ACTIVITY: Lines from the one containing "This screenshot has height=366, width=433." through the end of the material below should be given again exactly, with no others.

INFORMATION PROVIDED:
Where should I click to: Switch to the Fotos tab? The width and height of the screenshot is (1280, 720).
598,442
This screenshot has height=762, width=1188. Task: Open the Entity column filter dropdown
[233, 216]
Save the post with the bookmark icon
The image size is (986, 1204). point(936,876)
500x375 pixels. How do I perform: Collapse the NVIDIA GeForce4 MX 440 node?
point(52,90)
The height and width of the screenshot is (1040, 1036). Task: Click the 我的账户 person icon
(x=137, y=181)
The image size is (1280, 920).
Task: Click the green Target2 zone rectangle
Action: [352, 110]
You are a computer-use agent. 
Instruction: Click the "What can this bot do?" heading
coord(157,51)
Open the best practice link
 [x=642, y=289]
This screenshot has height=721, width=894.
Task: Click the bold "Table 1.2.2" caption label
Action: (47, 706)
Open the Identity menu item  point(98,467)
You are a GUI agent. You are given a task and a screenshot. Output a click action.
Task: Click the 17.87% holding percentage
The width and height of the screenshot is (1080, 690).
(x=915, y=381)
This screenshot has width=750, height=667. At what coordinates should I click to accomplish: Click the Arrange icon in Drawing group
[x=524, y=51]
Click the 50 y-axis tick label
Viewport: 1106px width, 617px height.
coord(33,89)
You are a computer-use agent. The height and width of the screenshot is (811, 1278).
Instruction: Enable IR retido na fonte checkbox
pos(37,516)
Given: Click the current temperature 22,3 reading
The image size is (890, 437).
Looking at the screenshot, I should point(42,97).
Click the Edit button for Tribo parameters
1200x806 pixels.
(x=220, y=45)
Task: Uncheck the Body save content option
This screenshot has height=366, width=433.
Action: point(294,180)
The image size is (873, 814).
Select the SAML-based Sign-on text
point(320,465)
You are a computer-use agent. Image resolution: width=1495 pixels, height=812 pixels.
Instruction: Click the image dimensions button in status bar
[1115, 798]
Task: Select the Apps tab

EXERCISE OUTPUT:
This screenshot has height=366, width=433.
Action: point(294,180)
The image size is (873, 814).
Select the SAML-based Sign-on text
point(320,465)
You are a computer-use agent. Image resolution: width=1495 pixels, height=812 pixels.
Instruction: Click the image dimensions button in status bar
[1115, 798]
Task: Select the Apps tab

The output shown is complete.